The class goes silent.

"Errr, thank you for that... umm... how do I say this... informative introduction Ms Y/L/N, but could you kindly take your seat now?" The art teacher is staring me down with their painstakingly blue eyes. I want to tell them they look like Elijah Wood, but I fear that would be too inappropriate. Instead, I sigh dramatically before plunking myself down onto the nearest free seat.

I lean back onto the table behind me, keen to show my utter disinterest in this class. A few minutes pass before I hear a small voice sourcing from the table in question.

  "Your hair."

  I exhale with annoyance. I had been getting comments about my hair all day and by now it was just getting unoriginal.

  "If you're going to tell me I have mud water in my hair, then I don't want to hear it", I say, not turning around.

  "But... your hair-", the voice protests.

"I said I don't want to-" I whip my head around, and my hair slaps into my face. I feel an oddly wet sensation trickling down my cheek. I lick my lips and my eyes widen.

"This... this is paint!" I screech. There is a strong chemical taste in my mouth and I have to spit out the paint into the water jar that the owner of the voice was using. I glare up at the owner in disgust. He has a sort of bewildered expression and his brown eyes widen in confusion as I raise my voice. "Why didn't you tell me I have paint in my hair?"

"I tried, but-"

"NO BUTS!" The whole class turns but I am too clouded by my rage to care. The paint boy seems to care though, and he shrinks down a little, as if he's trying to hide from the eyes of the class. Pathetic. I'm just about to hurl an insult when I hear the brisk sound of footsteps approach from behind.

  "Miss Y/L/N", the teacher snaps. I freeze before slowly turning to them, my eyes as wide and innocent as I can manage. I'm even able to produce a single tear which rolls sorrowfully down my cheek. The teacher looks a little shaken by this and coughs uncomfortably. They quickly turn their attention to the boy, who still appears confused about the whole situation.

"Simon", the Art teacher sighs, "Anything to say for yourself?" Simon looks to me for support, but I cross my eyes and stick out my tongue (a little trick I picked up earlier). His eyes droop in despair when he realizes he's on his own.

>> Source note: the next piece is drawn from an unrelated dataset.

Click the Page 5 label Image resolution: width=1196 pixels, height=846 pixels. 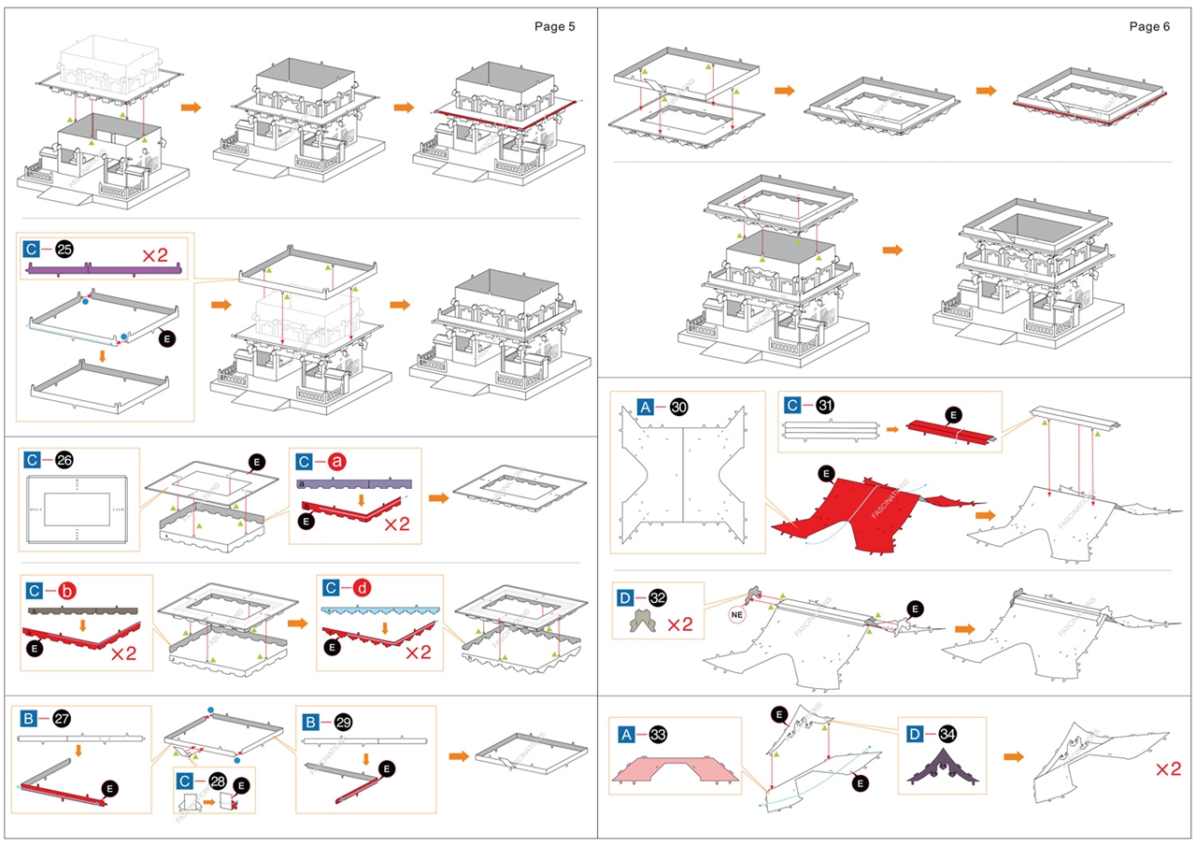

"Sorry", he mumbles in an even smaller voice than before. The teacher looks satisfied and nods before leaving us. I turn around to make a final comment, but am stopped in my tracks when I notice his torn expression as he grips his paintbrush tightly. An unnameable feeling washes over me, seeing him in such a pitiful state. I bring my hand to my chest and feel an unsteady thump under my sweater. What is this feeling? Did he just...

"You... you stole my heart!" I gasp.

  "I stole your... art?" He asks, his eyes darting around the room nervously, as if he thinks I'm about to create another scene. I give him a strange look before laughing and leaning back again. My hair squelches in the paint, but I couldn't care. Maybe now people will think my hair is a fashion statement, rather than a mud water disaster.

"Don't even worry about it", I say with nonchalance, waving my hand dismissively. My heart has returned to its normal pace by now. The rest of the lesson goes by in a flash. We were paired up to paint portraits of each other. I painted Simon. SQEEEE! Technically I wasn't paired up with him, but once my partner saw what I had come up with I don't think they minded.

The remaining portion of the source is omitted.